Friday, December 5, 2014

Revised To-Do-List!



In my latest blog, “Evolution is Evolution and Psychotherapy is Psychotherapy”, I noted that it is the journey that matters, not the destination. True to my habits, I had the following night a dream of a long journey:
I was in a foreign country / culture and was lost and there was very few people around, who I could ask for help. Suddenly, I saw two different human-like figures of extraterrestrial character. First I was scared and wanted to flee away, but the beings friendly and sympathetic charisma made me stop and I started to communicate with them. We used no words, but they made me understand what path I should choose, and they both suffered because they seemed to know that I had a long walk in front of me. I said goodbye to these different but beautiful souls and touched them and started my trek against my distant goal. I had a distinct feeling that I was on an endless journey between Boulder, Colorado and Santa Monica, California. When I realized how much, in my usual life, I would miss and not have time for, I started to cry. It was, however, liberating tears even if my whole body ached. Then I woke up.

When I, today, read Art Janov’s Reflection “Can We Learn to Love?”, the two loving souls in my dream appeared in my mind as clearly as if I had actually met them during the night. And of course I had! The two beautiful beings with their kindness, their generosity and their demonstrated interest were Art Janov and Ida Rolf! With them I did not have to worry about intellectual psychological symptoms analysis or theoretical casualties. Both realized that behind my epilepsy, I had a hidden nasty trauma that made my life a humiliating hell. They promised nothing more than, to the best of their abilities, to support my liberation of my repressed feelings, each according to her / his speciality in body and mind.
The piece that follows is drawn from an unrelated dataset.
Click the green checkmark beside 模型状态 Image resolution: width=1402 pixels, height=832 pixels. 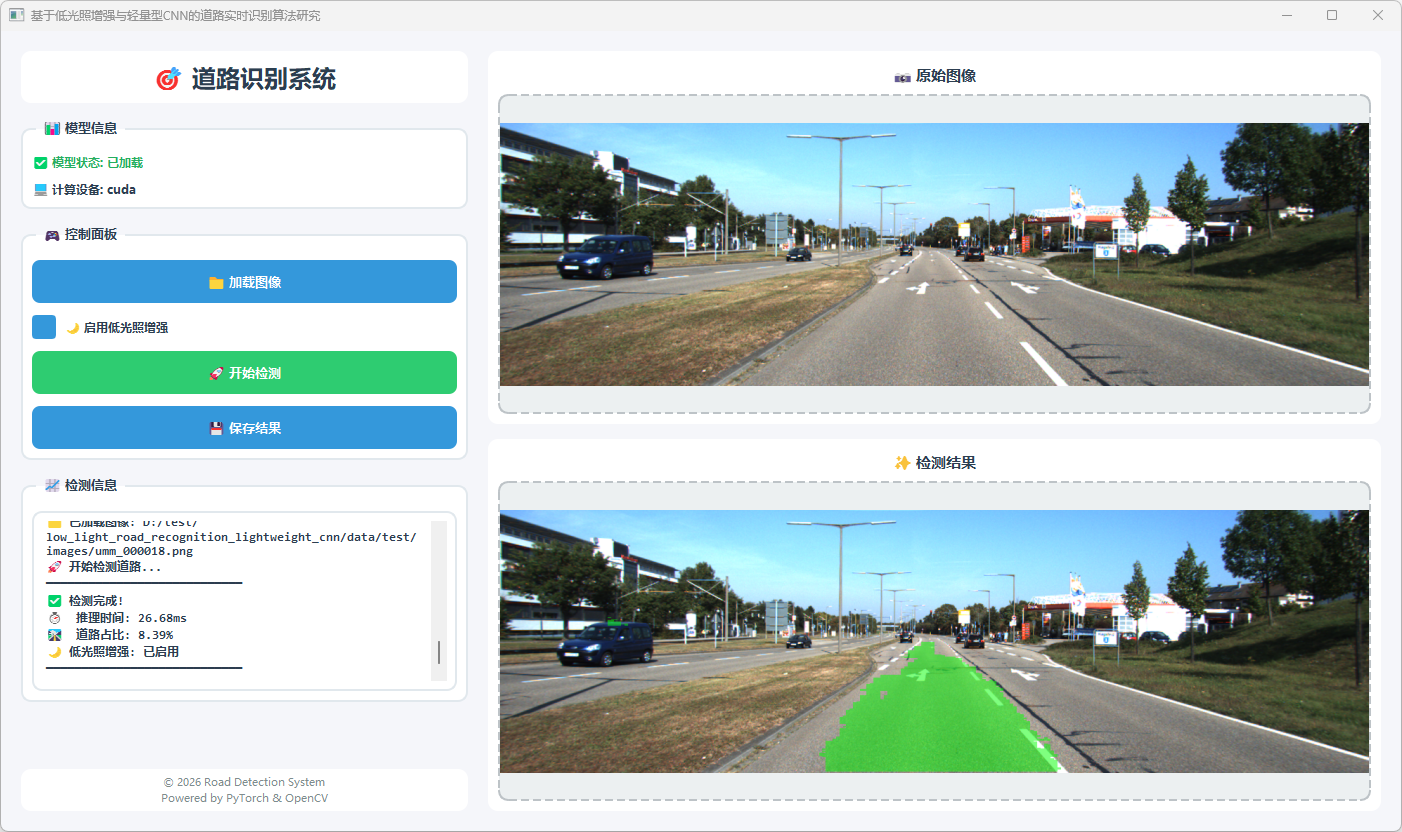41,163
Art’s exposition, of why it is not possible to learn to love, raises many and contradictory feelings. In order not to neglect my life experiences, I created, as a self-defence, a number of counter-questions;
Could a complex and increasingly intellectual world exist without love? Could a world with limited resources allow medication and therapy to be free? Could a physically and emotionally healthy person be motivated to become a Primal Therapist?, etc., etc., ad infinitum. Without being able to answer these and other questions in an unequal, complex, slow and simultaneously explosive world, it is, however, easy to admit that I always have been at my best when I have met kindness and love. In addition, my person has grown and my feelings rejoiced when I, though not as often as I would have liked, had the ability to display the same natural attitudes of friendliness, generosity and interest towards others.

In Art’s “nope”, to answer if we could learn to love, there is, unfortunately, in fact a pessimistic message to the dominant part of the world’s population and will Evolution allow an understanding of nuance coupled with scientific understanding into one therapeutic perspective?